Nearly 90,000 people have left Ho Chi Minh City since Friday, state media reports show, on worries they would get stuck again if there was another wave of infections. The city eased curbs from late Thursday.
« Please don’t leave, and stay to work, » said vice chairman of the city’s People’s Committee, Le Hoa Binh.
« The city is facing serious labour shortages. »
‘DIFFICULT TO RECRUIT’
Such shortages would add to the woes of labour-intensive businesses that are already struggling due to the lockdown.
« We are facing a huge labour shortage, » a sub-contractor of Coteccons Construction (CTD.HM) said from Ho Chi Minh City on condition of anonymity as he was not allowed to speak to media.
« We have only 60% of the labour force needed for our projects, and it’s difficult to recruit more workers now. »

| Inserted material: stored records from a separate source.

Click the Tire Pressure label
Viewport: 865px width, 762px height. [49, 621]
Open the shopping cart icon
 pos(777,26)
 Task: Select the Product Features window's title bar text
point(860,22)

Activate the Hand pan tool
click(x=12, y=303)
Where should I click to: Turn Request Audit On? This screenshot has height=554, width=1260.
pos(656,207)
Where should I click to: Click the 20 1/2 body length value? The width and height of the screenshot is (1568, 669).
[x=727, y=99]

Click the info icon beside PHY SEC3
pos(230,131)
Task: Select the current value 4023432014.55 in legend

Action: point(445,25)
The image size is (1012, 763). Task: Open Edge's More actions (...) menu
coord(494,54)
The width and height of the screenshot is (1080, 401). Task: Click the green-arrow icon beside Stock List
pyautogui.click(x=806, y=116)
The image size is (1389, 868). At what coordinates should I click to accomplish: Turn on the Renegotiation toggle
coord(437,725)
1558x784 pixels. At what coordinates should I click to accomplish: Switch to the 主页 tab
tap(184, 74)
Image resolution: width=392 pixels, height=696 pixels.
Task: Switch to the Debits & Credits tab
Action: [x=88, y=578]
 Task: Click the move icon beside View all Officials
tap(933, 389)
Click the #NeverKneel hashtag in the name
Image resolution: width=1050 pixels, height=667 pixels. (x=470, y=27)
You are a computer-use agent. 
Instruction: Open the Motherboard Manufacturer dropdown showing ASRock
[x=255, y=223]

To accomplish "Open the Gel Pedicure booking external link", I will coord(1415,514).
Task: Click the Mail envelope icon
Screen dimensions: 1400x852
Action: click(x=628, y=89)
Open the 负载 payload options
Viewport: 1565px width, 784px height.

Suppliers for Nike and Adidas suspended operations in Vietnam earlier this year. Nike has cut its fiscal 2022 sales expectations and warned of holiday delays.
Buyers of Apple’s new iPhone 13 face longer-than-expected delivery times because of the outbreak in Vietnam, where components for the device’s new camera module are assembled.
Fashion brands are also increasingly turning away from low-cost manufacturing hubs in Asia.
Vietnam has one of the lowest vaccination rates in Southeast Asia, with less than 11% of its 98 million people having received at least two doses.
It has reported 808,000 cases and more than 19,700 COVID-19 deaths, with Ho Chi Minh City accounting for nearly half and 77% of them, respectively.
« We are heading home as that is a safer place, » Them said.